51 The third error the applicant contends that the referee made was put this way (without alteration):
[W]hile Contestable allegations of criminality are not apt for resolution through the interlocutory processes of civil litigation: Fostif Pty Ltd v Campbells Cash & Carry Pty Ltd [2005] NSWCA 83 per Mason J at [98], nevertheless the demonstrable conduct of the respondents should go to the unfettered discretion of the Court, and further it is in the public interest that such allegations be aired before the Court.
52 I find this submission utterly unpersuasive. Here there were only allegations of criminality. The observation by Mason P in Fostif Pty Ltd v Campbells Cash & Carry Pty Ltd (2005) 63 NSWLR 203 at [98] is entirely apt. It is not clear what the applicant means by "the demonstrable conduct of the respondents". No argument was advanced to justify the proposition that it is in the public interest to air the allegations. Even if it were, it was open to the referee to conclude that the alleged deception and deceit and what Mr Lee described then as "probable criminality" and in para 31(e) as a suggestion of possible criminality "should [not] weigh against the discretion to grant security".
53 Apart from these three matters, the applicant makes other allegations which could not justify the rejection of the report.
54 The applicant argued that the referee's statement that no claim for interim relief had been made to restrain any respondent from infringing the patent was a verbatim repetition of a submission of the respondents and "infers" that the referee gave no consideration to the previous submissions, referring to para 13(a) of those submissions.
55 But para 13(a) of the previous submissions supports the referee's statement.
56 Paragraph 13(a) referred to prayer 7 of the amended originating application in which a permanent injunction was sought restraining the respondents from using the applicant's intellectual property. A claim for a permanent injunction is not a claim for interim relief. No claim for an interim injunction has ever been made. Indeed, at para 13(a), the applicant submitted that "[t]he nature of the case dictated against seeking interim relief". Perhaps the applicant's complaint is that the referee did not refer to the explanation that was given for why interim relief had not been sought. That explanation was that "the respondents appear to have neither discovered nor produced all relevant documents passing between themselves and Novum [described in the further amended statement of claim as a third-party design consultant and in the previous submissions as a potential competitor]". Whatever the applicant meant in para 13(a), I would not draw the inference the applicant invited. Moreover, even if that inference were available, the failure to refer to the explanation would provide no proper basis for rejecting the report. The absence of a reference to the explanation in the report is of no consequence.

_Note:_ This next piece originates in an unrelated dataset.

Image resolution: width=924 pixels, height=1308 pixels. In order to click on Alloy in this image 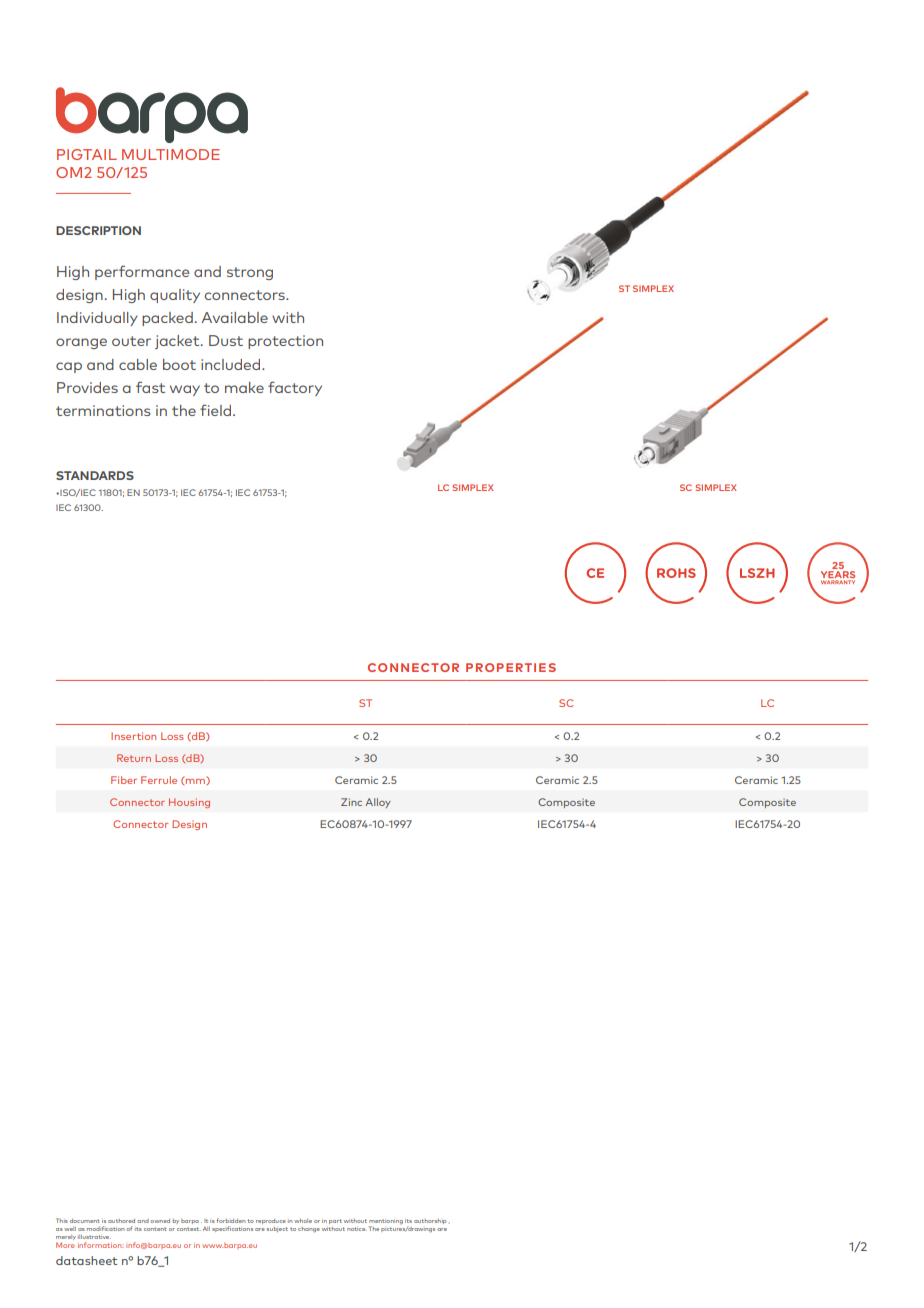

57 The applicant also argued that the report should be rejected because no evidence was given to the referee that, if the applicant were unable to pursue its claim because of an order for security, GIS would not pursue its cross-claim or proposed amended cross-claim. It relied on Fairfield Pastoral Holdings Pty Ltd v Ridge Estate Pty Ltd (No 2) [2020] FCA 312 in which White J refused to order security for costs because of "a high degree of overlap" between the subject matter of the claim and the cross-claim. The applicant submitted that there was a similar degree of overlap in the instant case, although the submission was little more than an assertion.
58 It is common ground that this argument was not raised before the referee. In those circumstances, it is not open to the applicant to raise it on the present application.
59 For all these reasons, I am not persuaded that the report should be rejected. The question then is whether it should be varied.